▶ _What you are asked to do_:
One part of the entries below is wanted: the lines from the one containing "Screen dimensions: 1324x708" through the one containing "This screenshot has width=1568, height=649.". Write those out exactly and nothing else.

Supplied data below:

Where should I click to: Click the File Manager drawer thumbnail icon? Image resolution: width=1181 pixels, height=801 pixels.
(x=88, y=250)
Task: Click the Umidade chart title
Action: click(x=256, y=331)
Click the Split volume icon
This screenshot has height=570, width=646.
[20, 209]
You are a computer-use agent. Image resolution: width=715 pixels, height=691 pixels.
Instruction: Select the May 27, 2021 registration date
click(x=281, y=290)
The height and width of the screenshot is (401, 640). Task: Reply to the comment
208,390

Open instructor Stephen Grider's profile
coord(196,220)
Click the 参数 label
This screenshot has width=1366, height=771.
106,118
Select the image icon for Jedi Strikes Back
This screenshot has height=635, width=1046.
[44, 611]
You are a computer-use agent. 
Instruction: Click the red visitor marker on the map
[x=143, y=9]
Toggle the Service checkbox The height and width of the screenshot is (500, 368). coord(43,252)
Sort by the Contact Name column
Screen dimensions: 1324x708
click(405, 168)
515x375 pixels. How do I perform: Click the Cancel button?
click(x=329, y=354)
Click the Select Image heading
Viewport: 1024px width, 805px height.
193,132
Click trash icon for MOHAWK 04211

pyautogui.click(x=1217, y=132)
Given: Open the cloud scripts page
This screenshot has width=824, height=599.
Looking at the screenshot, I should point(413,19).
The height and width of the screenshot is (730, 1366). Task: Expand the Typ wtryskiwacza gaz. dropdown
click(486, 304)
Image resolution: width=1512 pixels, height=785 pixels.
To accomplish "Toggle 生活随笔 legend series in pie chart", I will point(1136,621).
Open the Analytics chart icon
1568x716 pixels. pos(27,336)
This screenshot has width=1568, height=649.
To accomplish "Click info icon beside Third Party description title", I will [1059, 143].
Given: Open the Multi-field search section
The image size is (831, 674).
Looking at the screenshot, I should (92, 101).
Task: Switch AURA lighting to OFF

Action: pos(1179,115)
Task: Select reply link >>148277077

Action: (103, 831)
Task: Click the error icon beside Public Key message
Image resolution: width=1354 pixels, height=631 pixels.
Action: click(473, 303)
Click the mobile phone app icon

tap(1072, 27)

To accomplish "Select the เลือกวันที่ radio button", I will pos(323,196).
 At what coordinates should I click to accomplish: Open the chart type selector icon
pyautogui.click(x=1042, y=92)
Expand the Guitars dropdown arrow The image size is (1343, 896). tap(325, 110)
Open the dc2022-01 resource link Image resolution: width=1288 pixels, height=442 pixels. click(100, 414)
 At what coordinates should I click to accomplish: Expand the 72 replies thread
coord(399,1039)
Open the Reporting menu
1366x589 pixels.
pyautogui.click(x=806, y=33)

End of Supplied data.

▶ _Written reply_:
Screen dimensions: 1324x708
click(405, 168)
515x375 pixels. How do I perform: Click the Cancel button?
click(x=329, y=354)
Click the Select Image heading
Viewport: 1024px width, 805px height.
193,132
Click trash icon for MOHAWK 04211

pyautogui.click(x=1217, y=132)
Given: Open the cloud scripts page
This screenshot has width=824, height=599.
Looking at the screenshot, I should point(413,19).
The height and width of the screenshot is (730, 1366). Task: Expand the Typ wtryskiwacza gaz. dropdown
click(486, 304)
Image resolution: width=1512 pixels, height=785 pixels.
To accomplish "Toggle 生活随笔 legend series in pie chart", I will point(1136,621).
Open the Analytics chart icon
1568x716 pixels. pos(27,336)
This screenshot has width=1568, height=649.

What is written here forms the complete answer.